# Kindle - types in weird stuff?



## vindicativevisage (Jan 9, 2013)

My Kindle has a mind of its own.

When I'm typing something in, a word that doesn't even resemble the one that I'm typing in comes up. Is it because I type too fast? I don't know.

Has anyone else had this issue? Should I shut off the "hints" thing, so it won't type anything except what I want to type?


----------



## Betsy the Quilter (Oct 27, 2008)

I'm guessing you're talking about the Fire?

Yes, you might want to turn off hints and autocorrect; although I'm not sure that gets rid of them completely--it never did on the old Fire.

Betsy


----------



## vindicativevisage (Jan 9, 2013)

Thanks, Betsy, and, yes, I was talking about the fire.

Now if only I can find how to turn it off. lol

Told ya you're a hero.


----------



## Betsy the Quilter (Oct 27, 2008)

Swipe down to bring up the settings (or tap on the gear in the upper right hand corner in the original Fire).

Tap on More... >  Scroll down to Keyboard

Set next word prediction to OFF (orange line should be under Off).

Test to see if it helps.  If not, go to the same place and turn Auto-correction off.

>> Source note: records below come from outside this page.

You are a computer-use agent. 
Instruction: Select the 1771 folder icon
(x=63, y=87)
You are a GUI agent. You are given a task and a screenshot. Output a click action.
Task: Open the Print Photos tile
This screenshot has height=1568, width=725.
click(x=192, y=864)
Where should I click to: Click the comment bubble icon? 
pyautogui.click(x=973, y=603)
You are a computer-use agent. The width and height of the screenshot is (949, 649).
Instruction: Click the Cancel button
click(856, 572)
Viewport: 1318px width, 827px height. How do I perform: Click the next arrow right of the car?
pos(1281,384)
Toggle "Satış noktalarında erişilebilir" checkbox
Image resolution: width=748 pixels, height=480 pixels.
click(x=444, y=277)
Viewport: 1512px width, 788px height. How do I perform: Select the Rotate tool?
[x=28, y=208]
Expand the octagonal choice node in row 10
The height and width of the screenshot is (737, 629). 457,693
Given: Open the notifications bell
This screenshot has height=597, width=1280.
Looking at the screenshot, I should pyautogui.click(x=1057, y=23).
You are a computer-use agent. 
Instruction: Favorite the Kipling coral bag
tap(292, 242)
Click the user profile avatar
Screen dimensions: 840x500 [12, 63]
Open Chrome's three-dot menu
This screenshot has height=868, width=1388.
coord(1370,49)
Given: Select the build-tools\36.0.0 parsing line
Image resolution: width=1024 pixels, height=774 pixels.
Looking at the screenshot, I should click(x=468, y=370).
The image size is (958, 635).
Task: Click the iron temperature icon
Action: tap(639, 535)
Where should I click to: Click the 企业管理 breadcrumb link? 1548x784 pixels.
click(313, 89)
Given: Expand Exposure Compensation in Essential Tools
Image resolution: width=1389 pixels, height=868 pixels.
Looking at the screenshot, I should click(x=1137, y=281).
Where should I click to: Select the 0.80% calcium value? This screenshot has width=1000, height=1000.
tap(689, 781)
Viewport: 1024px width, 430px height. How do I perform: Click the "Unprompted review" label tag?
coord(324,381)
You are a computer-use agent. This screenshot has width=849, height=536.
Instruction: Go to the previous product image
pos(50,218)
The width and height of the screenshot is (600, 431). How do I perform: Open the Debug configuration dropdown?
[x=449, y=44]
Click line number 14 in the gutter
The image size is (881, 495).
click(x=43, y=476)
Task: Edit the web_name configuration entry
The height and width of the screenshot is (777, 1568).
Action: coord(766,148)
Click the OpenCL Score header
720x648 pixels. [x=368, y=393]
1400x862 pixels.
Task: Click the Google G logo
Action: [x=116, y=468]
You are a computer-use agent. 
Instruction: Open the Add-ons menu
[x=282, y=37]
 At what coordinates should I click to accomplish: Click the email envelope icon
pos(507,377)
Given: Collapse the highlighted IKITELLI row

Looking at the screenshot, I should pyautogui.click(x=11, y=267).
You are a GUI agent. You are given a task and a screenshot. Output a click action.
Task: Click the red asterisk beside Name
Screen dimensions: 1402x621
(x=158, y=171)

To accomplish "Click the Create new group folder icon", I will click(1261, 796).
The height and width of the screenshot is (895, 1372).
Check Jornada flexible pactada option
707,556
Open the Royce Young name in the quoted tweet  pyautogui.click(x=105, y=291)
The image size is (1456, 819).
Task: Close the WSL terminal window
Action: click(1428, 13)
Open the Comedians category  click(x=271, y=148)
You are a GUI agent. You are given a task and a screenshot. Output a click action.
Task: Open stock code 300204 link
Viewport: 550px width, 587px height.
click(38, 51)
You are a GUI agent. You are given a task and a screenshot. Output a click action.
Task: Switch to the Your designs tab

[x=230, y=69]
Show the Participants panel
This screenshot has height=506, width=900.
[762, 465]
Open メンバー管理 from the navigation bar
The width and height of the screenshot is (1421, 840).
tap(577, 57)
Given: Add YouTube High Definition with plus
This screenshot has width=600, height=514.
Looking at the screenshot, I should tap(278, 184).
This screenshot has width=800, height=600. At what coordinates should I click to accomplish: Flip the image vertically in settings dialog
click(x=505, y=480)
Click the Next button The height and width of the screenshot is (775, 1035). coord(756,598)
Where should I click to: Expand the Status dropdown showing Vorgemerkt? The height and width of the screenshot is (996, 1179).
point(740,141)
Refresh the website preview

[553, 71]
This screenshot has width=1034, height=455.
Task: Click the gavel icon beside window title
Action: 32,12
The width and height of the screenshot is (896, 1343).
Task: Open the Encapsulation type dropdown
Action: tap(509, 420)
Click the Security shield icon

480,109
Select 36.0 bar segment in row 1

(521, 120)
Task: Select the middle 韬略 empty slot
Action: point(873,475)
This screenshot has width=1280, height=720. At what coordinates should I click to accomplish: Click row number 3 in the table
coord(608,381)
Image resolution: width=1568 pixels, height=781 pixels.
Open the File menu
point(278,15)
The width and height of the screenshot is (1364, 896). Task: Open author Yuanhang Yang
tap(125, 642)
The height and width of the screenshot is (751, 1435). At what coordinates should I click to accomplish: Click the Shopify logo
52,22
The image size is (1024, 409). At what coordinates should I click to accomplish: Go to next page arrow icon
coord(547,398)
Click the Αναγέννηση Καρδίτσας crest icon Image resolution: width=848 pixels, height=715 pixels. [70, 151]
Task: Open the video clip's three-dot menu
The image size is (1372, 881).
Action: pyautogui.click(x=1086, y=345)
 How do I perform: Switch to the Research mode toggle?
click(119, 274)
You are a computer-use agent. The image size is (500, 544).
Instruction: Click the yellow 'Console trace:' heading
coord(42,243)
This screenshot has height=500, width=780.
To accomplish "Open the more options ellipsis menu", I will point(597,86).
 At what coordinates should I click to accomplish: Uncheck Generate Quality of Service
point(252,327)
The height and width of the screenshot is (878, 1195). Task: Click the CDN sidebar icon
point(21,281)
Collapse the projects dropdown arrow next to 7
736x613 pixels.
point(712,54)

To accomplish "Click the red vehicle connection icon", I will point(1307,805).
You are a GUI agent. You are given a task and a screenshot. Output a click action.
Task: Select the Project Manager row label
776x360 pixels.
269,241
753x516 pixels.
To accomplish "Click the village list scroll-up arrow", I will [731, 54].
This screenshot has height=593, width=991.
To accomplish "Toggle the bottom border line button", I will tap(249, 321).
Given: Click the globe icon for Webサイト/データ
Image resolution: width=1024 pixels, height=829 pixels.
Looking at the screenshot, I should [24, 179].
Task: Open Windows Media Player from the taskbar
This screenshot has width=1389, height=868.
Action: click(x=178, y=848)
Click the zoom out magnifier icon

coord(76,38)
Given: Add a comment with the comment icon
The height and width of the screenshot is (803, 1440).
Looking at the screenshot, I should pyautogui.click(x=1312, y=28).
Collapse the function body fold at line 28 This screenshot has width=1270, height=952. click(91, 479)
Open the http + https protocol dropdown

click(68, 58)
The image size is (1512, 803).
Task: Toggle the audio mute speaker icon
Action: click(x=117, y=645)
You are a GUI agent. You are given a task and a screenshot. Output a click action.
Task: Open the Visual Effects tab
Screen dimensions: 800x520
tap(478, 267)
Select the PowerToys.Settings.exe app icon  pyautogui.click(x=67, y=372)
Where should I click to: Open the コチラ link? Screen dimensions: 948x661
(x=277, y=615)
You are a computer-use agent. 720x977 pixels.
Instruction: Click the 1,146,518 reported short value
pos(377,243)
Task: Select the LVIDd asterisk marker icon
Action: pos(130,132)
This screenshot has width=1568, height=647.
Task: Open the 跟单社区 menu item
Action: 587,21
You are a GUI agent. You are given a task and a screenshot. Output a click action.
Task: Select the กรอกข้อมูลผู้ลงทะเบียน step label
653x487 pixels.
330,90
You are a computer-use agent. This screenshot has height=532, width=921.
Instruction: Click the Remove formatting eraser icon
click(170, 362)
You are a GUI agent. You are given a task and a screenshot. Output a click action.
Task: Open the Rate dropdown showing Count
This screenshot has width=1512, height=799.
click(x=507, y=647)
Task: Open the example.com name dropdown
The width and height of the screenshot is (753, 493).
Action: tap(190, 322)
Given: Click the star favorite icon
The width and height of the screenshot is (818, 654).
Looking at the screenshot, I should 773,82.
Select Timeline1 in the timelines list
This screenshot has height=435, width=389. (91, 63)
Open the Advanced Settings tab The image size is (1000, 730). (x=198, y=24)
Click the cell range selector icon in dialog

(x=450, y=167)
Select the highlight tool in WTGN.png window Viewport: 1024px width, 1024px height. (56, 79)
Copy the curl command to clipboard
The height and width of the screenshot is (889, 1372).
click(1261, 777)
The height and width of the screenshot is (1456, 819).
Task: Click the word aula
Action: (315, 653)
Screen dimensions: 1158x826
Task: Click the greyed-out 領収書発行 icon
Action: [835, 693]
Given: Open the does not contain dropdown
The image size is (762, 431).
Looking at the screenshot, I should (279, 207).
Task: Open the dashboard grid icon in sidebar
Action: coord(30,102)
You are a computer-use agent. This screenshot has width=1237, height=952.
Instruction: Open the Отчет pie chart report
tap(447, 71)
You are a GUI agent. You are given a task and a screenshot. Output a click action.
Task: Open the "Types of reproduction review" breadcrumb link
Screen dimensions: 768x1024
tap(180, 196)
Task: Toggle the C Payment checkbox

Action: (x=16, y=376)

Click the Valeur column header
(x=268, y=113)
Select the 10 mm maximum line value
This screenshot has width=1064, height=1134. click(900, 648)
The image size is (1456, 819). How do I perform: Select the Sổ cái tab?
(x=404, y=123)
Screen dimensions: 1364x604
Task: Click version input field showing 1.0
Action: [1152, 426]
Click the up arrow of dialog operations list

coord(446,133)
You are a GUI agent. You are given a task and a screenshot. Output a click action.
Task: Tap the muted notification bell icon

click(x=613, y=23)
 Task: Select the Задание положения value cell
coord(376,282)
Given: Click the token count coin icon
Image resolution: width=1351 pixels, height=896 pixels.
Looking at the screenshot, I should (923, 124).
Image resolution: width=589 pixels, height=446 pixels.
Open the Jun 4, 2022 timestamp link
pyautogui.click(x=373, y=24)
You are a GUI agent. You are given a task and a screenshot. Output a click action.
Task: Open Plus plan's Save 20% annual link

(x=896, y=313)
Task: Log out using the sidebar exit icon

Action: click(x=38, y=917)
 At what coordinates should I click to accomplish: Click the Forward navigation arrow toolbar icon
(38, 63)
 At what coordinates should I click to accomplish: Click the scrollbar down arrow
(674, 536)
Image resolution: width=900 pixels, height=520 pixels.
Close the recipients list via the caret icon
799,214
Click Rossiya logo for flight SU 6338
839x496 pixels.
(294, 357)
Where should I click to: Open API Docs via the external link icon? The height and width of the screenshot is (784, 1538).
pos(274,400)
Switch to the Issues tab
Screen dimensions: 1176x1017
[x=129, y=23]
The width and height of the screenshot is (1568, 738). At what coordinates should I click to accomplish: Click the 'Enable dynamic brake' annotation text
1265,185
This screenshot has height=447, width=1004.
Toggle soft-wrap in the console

Note:  these are the instructions based on my Kindle HD8.9; sometimes the menu structure for the HD7 is different, but it should be in a similar place.

Betsy


----------



## Ann in Arlington (Oct 27, 2008)

On the HD7

Under settings tap More and go down to 'Language and Keyboard'. 

Then 'Keyboards'.

Then Default.

It will say which language you have as default and there's a 'keyboard settings' button at the bottom of the list.

When you tap that you get the auto correction, auto capitalization, and next word prediction toggles.


----------